• _INSTRUÇÃO A_
Edite o trecho sobre a sepultura cristã começando em "Em nenhuma época" e seguindo até "Dictionnaire, p. 754.", trocando "enterro" por "sepultamento".
• _INSTRUÇÃO B_
Resuma em duas frases o trecho sobre a sepultura cristã.
• _INSTRUÇÃO C_
Liste as ações que, segundo o trecho sobre a sepultura cristã, os pagãos praticavam com os corpos dos mártires e com suas cinzas.

Em nenhuma época de sua história a Igreja adotou o rito da cremação para a sepultura dos mortos. Desde sua origem, ela tem consagrado o enterro, empregado pelos povos semitas, por meio de uma prática inviolável; e os primeiros fiéis recolhiam, pondo em risco sua vida, os restos de seus mártires para piedosamente os enterrarem. Cf. Martigny, Dictionnaire, p. 754. 

Os pagãos por vezes chegavam a ter a excessiva crueldade de queimar os corpos dos mártires e lançarem suas cinzas aos ventos ou jogá-las nos rios, não só em ódio da fé cristã, mas também porque assim julgavam impedir a ressurreição dos corpos. Mas os cristãos respondiam, com Minúcio Félix, dizendo que sendo os corpos reduzidos em pó ou em cinzas, Deus conservaria os seus elementos para a ressurreição (Octavius 34 in PL 3, 347) e desta forma se conclui que não tememos o modo de sepultamento, mas aderimos ao costume antigo e melhor de enterrar aos nossos mortos [veterem et meliorem consuetudinem humandi frequentamus] (ibidem, 362).

Dessa absoluta fidelidade que a Igreja sempre testemunhou para com o rito do enterro, temos uma prova impressionante nos primeiros séculos da era cristã, na existência das catacumbas romanas, e pelas idades seguintes, neste magnífico florescimento de catedrais e mosteiros que se desenvolveram, por assim dizer, junto dos cemitérios. A Igreja lutou contra a prática da cremação pagã, que era acompanhada de ritos incompatíveis com a fé cristã, de modo que já pelo século V havia cessado esse costume onde quer que se tivesse firmado o cristianismo.

• _CONJUNTO DE DADOS_
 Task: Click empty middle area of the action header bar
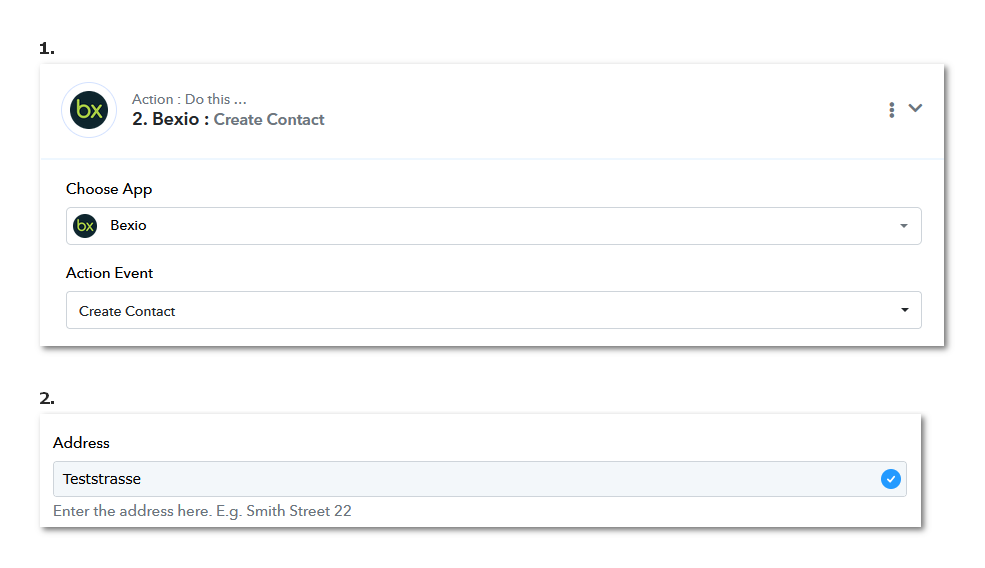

...

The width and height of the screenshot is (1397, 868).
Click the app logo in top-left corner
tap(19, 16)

...

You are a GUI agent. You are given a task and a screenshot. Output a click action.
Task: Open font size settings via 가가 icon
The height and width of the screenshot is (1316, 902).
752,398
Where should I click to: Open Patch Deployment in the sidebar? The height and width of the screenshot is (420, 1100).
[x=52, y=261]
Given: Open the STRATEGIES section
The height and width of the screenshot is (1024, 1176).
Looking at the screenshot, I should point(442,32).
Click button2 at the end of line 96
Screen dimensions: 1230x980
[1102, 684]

• _ESPAÇO PARA RESPOSTA A_
Em nenhuma época de sua história a Igreja adotou o rito da cremação para a sepultura dos mortos. Desde sua origem, ela tem consagrado o sepultamento, empregado pelos povos semitas, por meio de uma prática inviolável; e os primeiros fiéis recolhiam, pondo em risco sua vida, os restos de seus mártires para piedosamente os enterrarem. Cf. Martigny, Dictionnaire, p. 754.

• _ESPAÇO PARA RESPOSTA B_
A Igreja nunca adotou a cremação e, desde sua origem, consagrou o enterro, e os primeiros fiéis arriscavam a vida para enterrar os restos dos mártires. Mesmo diante dos pagãos que queimavam os corpos dos mártires, os cristãos mantiveram o costume de enterrar os mortos, e a Igreja lutou contra a cremação pagã, de modo que pelo século V esse costume havia cessado onde o cristianismo se firmara.

• _ESPAÇO PARA RESPOSTA C_
- Queimar os corpos dos mártires
- Lançar as cinzas aos ventos
- Jogar as cinzas nos rios